SAN JOSE — Despite jumping out of the gates on home ice during Friday night’s game three, the San Jose Sharks were searching for answers to why game four was nearly a 180 degree switch. Losing to the Vancouver Canucks by a 4-2 final on Sunday afternoon, the Sharks now head back across the northern border needing to win three straight games to advance to their first Western Conference final as the Canucks now hold a commanding 3-1 series lead.
Unlike the previous game, the Sharks looked sluggish, couldn’t execute on the power-play and three straight 5-on-3 goals by the Canucks (scored in a span of 1:55) in the middle of the second period put the game essentially out of reach for San Jose.
The Sharks opened the game with five straight power-play opportunities through the early part of the second period but couldn’t convert on a single one of them. A few minutes later, the Canucks went on their first power-play of the game when Dany Heatley took a minor for high-sticking. San Jose then took three more penalties in quick succession and Vancouver capitalized with a goal from Ryan Kesler and two from Sami Salo, all on one-time slap shots.
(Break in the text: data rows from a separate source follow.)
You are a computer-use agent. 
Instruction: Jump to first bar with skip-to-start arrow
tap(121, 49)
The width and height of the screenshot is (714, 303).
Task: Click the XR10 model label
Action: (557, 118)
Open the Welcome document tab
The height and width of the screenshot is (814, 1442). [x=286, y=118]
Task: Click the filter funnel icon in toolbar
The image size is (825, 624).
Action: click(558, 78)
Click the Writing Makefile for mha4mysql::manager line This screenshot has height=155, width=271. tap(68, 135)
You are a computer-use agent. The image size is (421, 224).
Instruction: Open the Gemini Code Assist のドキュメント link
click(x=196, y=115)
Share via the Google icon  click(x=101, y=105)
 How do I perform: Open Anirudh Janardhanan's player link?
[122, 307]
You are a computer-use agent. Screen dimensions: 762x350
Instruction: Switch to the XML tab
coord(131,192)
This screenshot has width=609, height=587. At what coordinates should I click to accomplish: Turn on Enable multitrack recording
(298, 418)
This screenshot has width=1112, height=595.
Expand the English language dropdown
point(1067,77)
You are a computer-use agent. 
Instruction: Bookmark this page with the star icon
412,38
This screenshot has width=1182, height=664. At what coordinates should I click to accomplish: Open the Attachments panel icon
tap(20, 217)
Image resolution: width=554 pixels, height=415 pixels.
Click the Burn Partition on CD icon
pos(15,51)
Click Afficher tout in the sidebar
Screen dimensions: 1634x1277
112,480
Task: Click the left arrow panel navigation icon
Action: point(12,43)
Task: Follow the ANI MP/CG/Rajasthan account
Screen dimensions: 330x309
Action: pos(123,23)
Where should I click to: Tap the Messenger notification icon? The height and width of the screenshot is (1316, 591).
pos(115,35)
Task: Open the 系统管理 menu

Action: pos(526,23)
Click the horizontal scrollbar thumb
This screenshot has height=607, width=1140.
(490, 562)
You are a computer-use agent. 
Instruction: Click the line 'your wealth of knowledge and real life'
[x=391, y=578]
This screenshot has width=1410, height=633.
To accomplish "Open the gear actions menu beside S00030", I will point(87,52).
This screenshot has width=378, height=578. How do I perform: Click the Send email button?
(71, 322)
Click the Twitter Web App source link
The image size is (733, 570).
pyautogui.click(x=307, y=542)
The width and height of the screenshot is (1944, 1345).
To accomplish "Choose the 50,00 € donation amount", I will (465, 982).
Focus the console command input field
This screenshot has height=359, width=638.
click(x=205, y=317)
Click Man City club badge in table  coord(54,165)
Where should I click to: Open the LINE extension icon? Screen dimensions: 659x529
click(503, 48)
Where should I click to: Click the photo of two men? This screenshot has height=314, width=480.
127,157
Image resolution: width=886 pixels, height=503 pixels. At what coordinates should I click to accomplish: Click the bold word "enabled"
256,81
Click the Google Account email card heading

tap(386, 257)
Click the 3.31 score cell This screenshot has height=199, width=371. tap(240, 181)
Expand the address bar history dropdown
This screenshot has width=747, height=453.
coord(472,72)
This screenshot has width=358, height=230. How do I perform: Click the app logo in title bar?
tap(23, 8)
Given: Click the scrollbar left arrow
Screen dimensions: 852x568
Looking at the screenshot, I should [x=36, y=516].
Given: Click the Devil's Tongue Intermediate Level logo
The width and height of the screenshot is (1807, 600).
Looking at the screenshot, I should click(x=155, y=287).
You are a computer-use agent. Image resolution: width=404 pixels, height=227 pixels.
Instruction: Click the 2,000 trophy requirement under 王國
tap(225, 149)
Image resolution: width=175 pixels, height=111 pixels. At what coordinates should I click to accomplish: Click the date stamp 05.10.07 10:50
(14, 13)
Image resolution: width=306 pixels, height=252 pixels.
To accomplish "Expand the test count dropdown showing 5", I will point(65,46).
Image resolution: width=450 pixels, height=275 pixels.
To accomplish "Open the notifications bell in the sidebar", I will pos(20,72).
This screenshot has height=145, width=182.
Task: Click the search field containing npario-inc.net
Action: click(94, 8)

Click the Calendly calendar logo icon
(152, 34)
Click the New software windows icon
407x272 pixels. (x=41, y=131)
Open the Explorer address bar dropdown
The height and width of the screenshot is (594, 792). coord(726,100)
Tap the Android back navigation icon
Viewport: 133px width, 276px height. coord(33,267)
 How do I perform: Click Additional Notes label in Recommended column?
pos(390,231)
“Disappointed, myself included, we had too many passengers tonight,” Sharks forward Torrey Mitchell stated, whose hooking minor gave Vancouver their first 5-on-3 advantage.
Mitchell also acknowledged the failure of the Sharks’ ability to convert on the man advantage and that sooner or later the Canucks would be skating up a player instead of down one.
“You get three, four in a row there, there is going to be a point in the game where it’s going to be your turn,” he said, “and we didn’t get it done”
Obviously the special teams play ended up as the decisive factor in the loss but outside that stretch of three in a row, the Sharks did out-score Vancouver five-on-five by a 2-1 margin. The fourth line for San Jose once again played well and rookie center Andrew Desjardins picked up one of the Sharks’ two goals in the final period.
Can the Sharks take anything away from that even strength play moving forward into Game 5?
“Yeah I think so,” commented Desjardins–whose goal was his first career postseason tally. “[But, we have to] move on, refocus…it’s unfortunate the three 5-on-3’s and they score on all of them. Just got to refocus for the next game.”
Overall however, the even strength play certainly wasn’t great from either side on Sunday and outside the Shark fourth line, there wasn’t much consistent quality play from any of the eight combined forward trios.
“We just weren’t sharp,” Sharks Head Coach Todd McLellan of his team. (A reporter asked whether that was due to physical or mental issues)
“I wish I had the answer,” McLellan responded. “The passing was off. The receiving was off. There wasn’t much rhythm. I have to believe some of that is mental, some of it’s physical, a combination of both.”
And why was the start to the game not nearly as strong as the previous one?
“I don’t have the answer for that,” the coach added.
The problem for the Sharks is it wasn’t as if the Canucks brought their top performance on the other side of the ice. Vancouver gave an equally unimpressive performance outside of scoring three times up two men and a nifty 2-on-1 goal set up by Henrik Sedin and tapped home by Alexandre Burrows.
Leading the series, playing on the road without their choice of line matchups, and without two defenseman in Christian Ehrhoff and Aaron Rome, it wasn’t necessarily surprising to see Vancouver give a mediocre performance but the Sharks should have been more desperate. Captain Joe Thornton missed the last few minutes with an apparent upper-body injury but for the majority of the game the Sharks were completely healthy and had plenty going for them in a chance to tie the series.
Even though Desjardins and Ryane Clowe tallied third period goals to cut a 4-0 deficit in half, the increased level of play from San Jose in the third was just too little too late.
Once again, failing to execute from start to finish has caused the Sharks to fall into this 3-1 hole. In order to get out of it and move onto the final, they are certainly going to need better efforts from everyone in the dressing room but from one player in particular.
Heatley has just one point in the series (an assist in game two) and has scored just three goals in 17 playoff games despite being a two-time 50 goal scorer in the league.
“Well, Dany Heatley, like a lot of our players, we expect a little bit more from,” said McLellan. “I think he has to find a way to put himself in better position on the ice to score. We’ll get that from him in Game 5.”
The Sharks can certainly win without getting a goal from their All-Star winger, but lighting the lamp would go a long way in helping the Sharks extend their season to another game.
Otherwise, San Jose might be cleaning out its lockers.